Extracted data entries >>
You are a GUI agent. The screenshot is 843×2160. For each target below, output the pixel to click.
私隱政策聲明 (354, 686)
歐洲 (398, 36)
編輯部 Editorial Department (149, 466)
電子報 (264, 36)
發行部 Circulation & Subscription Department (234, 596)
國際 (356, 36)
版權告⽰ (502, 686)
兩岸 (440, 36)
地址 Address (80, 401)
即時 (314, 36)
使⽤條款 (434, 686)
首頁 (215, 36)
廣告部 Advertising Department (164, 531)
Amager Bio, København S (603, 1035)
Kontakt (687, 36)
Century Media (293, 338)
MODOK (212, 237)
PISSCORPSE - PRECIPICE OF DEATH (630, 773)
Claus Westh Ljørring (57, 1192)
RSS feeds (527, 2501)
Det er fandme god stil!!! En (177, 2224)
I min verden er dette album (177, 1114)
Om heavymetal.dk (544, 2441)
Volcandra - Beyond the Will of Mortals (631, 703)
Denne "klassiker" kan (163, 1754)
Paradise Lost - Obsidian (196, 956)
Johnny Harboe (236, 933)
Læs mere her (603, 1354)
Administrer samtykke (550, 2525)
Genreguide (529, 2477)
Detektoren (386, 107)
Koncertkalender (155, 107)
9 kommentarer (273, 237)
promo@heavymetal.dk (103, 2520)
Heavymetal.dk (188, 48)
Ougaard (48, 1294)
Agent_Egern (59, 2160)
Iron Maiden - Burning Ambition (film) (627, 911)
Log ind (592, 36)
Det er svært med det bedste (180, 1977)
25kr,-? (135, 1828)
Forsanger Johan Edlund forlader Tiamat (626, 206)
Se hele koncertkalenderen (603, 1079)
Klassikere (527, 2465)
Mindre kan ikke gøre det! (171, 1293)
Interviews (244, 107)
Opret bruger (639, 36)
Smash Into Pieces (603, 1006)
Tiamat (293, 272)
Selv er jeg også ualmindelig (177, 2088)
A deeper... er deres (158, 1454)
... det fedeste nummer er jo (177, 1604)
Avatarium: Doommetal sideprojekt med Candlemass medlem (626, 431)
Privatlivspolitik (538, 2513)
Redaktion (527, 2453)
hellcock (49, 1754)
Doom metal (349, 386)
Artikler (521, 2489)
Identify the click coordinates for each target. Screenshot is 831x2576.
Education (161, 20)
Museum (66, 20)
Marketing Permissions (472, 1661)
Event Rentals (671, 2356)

PROBLEM TO SOLVE >> Retype all of the items above verbatim, each on its own line.

REPLY TO THE TASK >>
You are a GUI agent. The screenshot is 843×2160. For each target below, output the pixel to click.
私隱政策聲明 (354, 686)
歐洲 (398, 36)
編輯部 Editorial Department (149, 466)
電子報 (264, 36)
發行部 Circulation & Subscription Department (234, 596)
國際 (356, 36)
版權告⽰ (502, 686)
兩岸 (440, 36)
地址 Address (80, 401)
即時 (314, 36)
使⽤條款 (434, 686)
首頁 (215, 36)
廣告部 Advertising Department (164, 531)
Amager Bio, København S (603, 1035)
Kontakt (687, 36)
Century Media (293, 338)
MODOK (212, 237)
PISSCORPSE - PRECIPICE OF DEATH (630, 773)
Claus Westh Ljørring (57, 1192)
RSS feeds (527, 2501)
Det er fandme god stil!!! En (177, 2224)
I min verden er dette album (177, 1114)
Om heavymetal.dk (544, 2441)
Volcandra - Beyond the Will of Mortals (631, 703)
Denne "klassiker" kan (163, 1754)
Paradise Lost - Obsidian (196, 956)
Johnny Harboe (236, 933)
Læs mere her (603, 1354)
Administrer samtykke (550, 2525)
Genreguide (529, 2477)
Detektoren (386, 107)
Koncertkalender (155, 107)
9 kommentarer (273, 237)
promo@heavymetal.dk (103, 2520)
Heavymetal.dk (188, 48)
Ougaard (48, 1294)
Agent_Egern (59, 2160)
Iron Maiden - Burning Ambition (film) (627, 911)
Log ind (592, 36)
Det er svært med det bedste (180, 1977)
25kr,-? (135, 1828)
Forsanger Johan Edlund forlader Tiamat (626, 206)
Se hele koncertkalenderen (603, 1079)
Klassikere (527, 2465)
Mindre kan ikke gøre det! (171, 1293)
Interviews (244, 107)
Opret bruger (639, 36)
Smash Into Pieces (603, 1006)
Tiamat (293, 272)
Selv er jeg også ualmindelig (177, 2088)
A deeper... er deres (158, 1454)
... det fedeste nummer er jo (177, 1604)
Avatarium: Doommetal sideprojekt med Candlemass medlem (626, 431)
Privatlivspolitik (538, 2513)
Redaktion (527, 2453)
hellcock (49, 1754)
Doom metal (349, 386)
Artikler (521, 2489)
Identify the click coordinates for each target. Screenshot is 831x2576.
Education (161, 20)
Museum (66, 20)
Marketing Permissions (472, 1661)
Event Rentals (671, 2356)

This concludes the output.